--- begin ---

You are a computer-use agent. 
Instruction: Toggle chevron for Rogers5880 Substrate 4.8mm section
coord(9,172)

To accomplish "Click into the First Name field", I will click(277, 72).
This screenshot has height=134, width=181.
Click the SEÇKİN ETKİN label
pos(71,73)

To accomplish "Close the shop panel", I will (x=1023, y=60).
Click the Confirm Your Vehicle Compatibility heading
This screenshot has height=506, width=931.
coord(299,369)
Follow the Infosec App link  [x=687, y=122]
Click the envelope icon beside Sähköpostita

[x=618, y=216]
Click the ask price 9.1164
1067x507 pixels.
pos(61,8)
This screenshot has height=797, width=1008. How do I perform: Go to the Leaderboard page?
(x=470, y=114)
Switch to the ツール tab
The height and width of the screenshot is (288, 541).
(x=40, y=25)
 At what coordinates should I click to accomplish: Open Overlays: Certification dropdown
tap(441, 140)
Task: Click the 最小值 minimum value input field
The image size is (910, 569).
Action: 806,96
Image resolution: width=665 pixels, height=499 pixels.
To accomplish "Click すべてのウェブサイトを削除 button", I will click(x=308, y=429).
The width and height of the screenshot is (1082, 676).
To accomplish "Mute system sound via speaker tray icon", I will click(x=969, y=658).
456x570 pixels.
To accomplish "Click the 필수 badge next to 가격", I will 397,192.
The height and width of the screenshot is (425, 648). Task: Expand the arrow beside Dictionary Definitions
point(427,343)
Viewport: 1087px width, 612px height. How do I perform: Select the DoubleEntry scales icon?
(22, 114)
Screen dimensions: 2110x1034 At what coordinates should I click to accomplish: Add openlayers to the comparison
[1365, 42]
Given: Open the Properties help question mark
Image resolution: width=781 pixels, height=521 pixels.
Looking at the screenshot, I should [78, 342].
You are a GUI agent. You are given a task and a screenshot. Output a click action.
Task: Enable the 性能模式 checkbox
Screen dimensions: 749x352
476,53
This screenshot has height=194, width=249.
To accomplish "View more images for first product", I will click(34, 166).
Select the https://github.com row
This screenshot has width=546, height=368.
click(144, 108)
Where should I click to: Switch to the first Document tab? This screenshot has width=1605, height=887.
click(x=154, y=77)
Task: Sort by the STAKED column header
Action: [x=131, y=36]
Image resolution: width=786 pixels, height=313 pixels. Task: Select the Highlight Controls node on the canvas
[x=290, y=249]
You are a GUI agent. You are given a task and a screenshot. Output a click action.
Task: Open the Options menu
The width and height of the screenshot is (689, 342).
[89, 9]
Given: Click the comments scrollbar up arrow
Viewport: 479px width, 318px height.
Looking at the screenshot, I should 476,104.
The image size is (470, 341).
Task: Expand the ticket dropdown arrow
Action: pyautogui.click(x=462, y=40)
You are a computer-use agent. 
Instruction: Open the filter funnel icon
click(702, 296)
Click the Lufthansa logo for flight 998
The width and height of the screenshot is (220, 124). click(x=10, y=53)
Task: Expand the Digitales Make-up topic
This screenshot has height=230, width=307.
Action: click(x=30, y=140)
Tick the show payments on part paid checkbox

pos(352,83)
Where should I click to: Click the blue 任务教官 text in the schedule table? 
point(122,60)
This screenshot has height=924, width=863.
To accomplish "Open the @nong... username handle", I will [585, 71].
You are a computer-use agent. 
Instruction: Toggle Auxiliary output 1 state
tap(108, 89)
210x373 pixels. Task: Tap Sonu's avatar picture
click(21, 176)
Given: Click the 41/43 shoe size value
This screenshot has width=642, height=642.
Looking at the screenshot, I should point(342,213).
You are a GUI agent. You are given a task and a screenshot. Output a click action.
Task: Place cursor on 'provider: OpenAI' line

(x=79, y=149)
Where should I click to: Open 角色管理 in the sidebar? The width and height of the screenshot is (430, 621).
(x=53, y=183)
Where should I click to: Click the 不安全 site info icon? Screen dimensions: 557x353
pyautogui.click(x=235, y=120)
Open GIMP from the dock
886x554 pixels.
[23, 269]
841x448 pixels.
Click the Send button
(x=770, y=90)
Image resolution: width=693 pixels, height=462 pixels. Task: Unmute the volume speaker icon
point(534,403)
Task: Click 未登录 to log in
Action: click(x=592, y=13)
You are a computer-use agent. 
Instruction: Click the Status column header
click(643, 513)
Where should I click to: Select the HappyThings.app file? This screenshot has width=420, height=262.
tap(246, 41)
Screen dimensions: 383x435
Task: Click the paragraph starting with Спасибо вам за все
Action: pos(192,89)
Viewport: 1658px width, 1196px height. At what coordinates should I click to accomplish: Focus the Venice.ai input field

--- end ---

**AIM OF THE EXERCISE**
Please reproduce all of the items above, swapping "Viewport" for "Window" wherever it appears and leaving everything else unchanged.

**OUTPUT**
You are a computer-use agent. 
Instruction: Toggle chevron for Rogers5880 Substrate 4.8mm section
coord(9,172)

To accomplish "Click into the First Name field", I will click(277, 72).
This screenshot has height=134, width=181.
Click the SEÇKİN ETKİN label
pos(71,73)

To accomplish "Close the shop panel", I will (x=1023, y=60).
Click the Confirm Your Vehicle Compatibility heading
This screenshot has height=506, width=931.
coord(299,369)
Follow the Infosec App link  [x=687, y=122]
Click the envelope icon beside Sähköpostita

[x=618, y=216]
Click the ask price 9.1164
1067x507 pixels.
pos(61,8)
This screenshot has height=797, width=1008. How do I perform: Go to the Leaderboard page?
(x=470, y=114)
Switch to the ツール tab
The height and width of the screenshot is (288, 541).
(x=40, y=25)
 At what coordinates should I click to accomplish: Open Overlays: Certification dropdown
tap(441, 140)
Task: Click the 最小值 minimum value input field
The image size is (910, 569).
Action: 806,96
Image resolution: width=665 pixels, height=499 pixels.
To accomplish "Click すべてのウェブサイトを削除 button", I will click(x=308, y=429).
The width and height of the screenshot is (1082, 676).
To accomplish "Mute system sound via speaker tray icon", I will click(x=969, y=658).
456x570 pixels.
To accomplish "Click the 필수 badge next to 가격", I will 397,192.
The height and width of the screenshot is (425, 648). Task: Expand the arrow beside Dictionary Definitions
point(427,343)
Window: 1087px width, 612px height. How do I perform: Select the DoubleEntry scales icon?
(22, 114)
Screen dimensions: 2110x1034 At what coordinates should I click to accomplish: Add openlayers to the comparison
[1365, 42]
Given: Open the Properties help question mark
Image resolution: width=781 pixels, height=521 pixels.
Looking at the screenshot, I should [78, 342].
You are a GUI agent. You are given a task and a screenshot. Output a click action.
Task: Enable the 性能模式 checkbox
Screen dimensions: 749x352
476,53
This screenshot has height=194, width=249.
To accomplish "View more images for first product", I will click(34, 166).
Select the https://github.com row
This screenshot has width=546, height=368.
click(144, 108)
Where should I click to: Switch to the first Document tab? This screenshot has width=1605, height=887.
click(x=154, y=77)
Task: Sort by the STAKED column header
Action: [x=131, y=36]
Image resolution: width=786 pixels, height=313 pixels. Task: Select the Highlight Controls node on the canvas
[x=290, y=249]
You are a GUI agent. You are given a task and a screenshot. Output a click action.
Task: Open the Options menu
The width and height of the screenshot is (689, 342).
[89, 9]
Given: Click the comments scrollbar up arrow
Window: 479px width, 318px height.
Looking at the screenshot, I should 476,104.
The image size is (470, 341).
Task: Expand the ticket dropdown arrow
Action: pyautogui.click(x=462, y=40)
You are a computer-use agent. 
Instruction: Open the filter funnel icon
click(702, 296)
Click the Lufthansa logo for flight 998
The width and height of the screenshot is (220, 124). click(x=10, y=53)
Task: Expand the Digitales Make-up topic
This screenshot has height=230, width=307.
Action: click(x=30, y=140)
Tick the show payments on part paid checkbox

pos(352,83)
Where should I click to: Click the blue 任务教官 text in the schedule table? 
point(122,60)
This screenshot has height=924, width=863.
To accomplish "Open the @nong... username handle", I will [585, 71].
You are a computer-use agent. 
Instruction: Toggle Auxiliary output 1 state
tap(108, 89)
210x373 pixels. Task: Tap Sonu's avatar picture
click(21, 176)
Given: Click the 41/43 shoe size value
This screenshot has width=642, height=642.
Looking at the screenshot, I should point(342,213).
You are a GUI agent. You are given a task and a screenshot. Output a click action.
Task: Place cursor on 'provider: OpenAI' line

(x=79, y=149)
Where should I click to: Open 角色管理 in the sidebar? The width and height of the screenshot is (430, 621).
(x=53, y=183)
Where should I click to: Click the 不安全 site info icon? Screen dimensions: 557x353
pyautogui.click(x=235, y=120)
Open GIMP from the dock
886x554 pixels.
[23, 269]
841x448 pixels.
Click the Send button
(x=770, y=90)
Image resolution: width=693 pixels, height=462 pixels. Task: Unmute the volume speaker icon
point(534,403)
Task: Click 未登录 to log in
Action: click(x=592, y=13)
You are a computer-use agent. 
Instruction: Click the Status column header
click(643, 513)
Where should I click to: Select the HappyThings.app file? This screenshot has width=420, height=262.
tap(246, 41)
Screen dimensions: 383x435
Task: Click the paragraph starting with Спасибо вам за все
Action: pos(192,89)
Window: 1658px width, 1196px height. At what coordinates should I click to accomplish: Focus the Venice.ai input field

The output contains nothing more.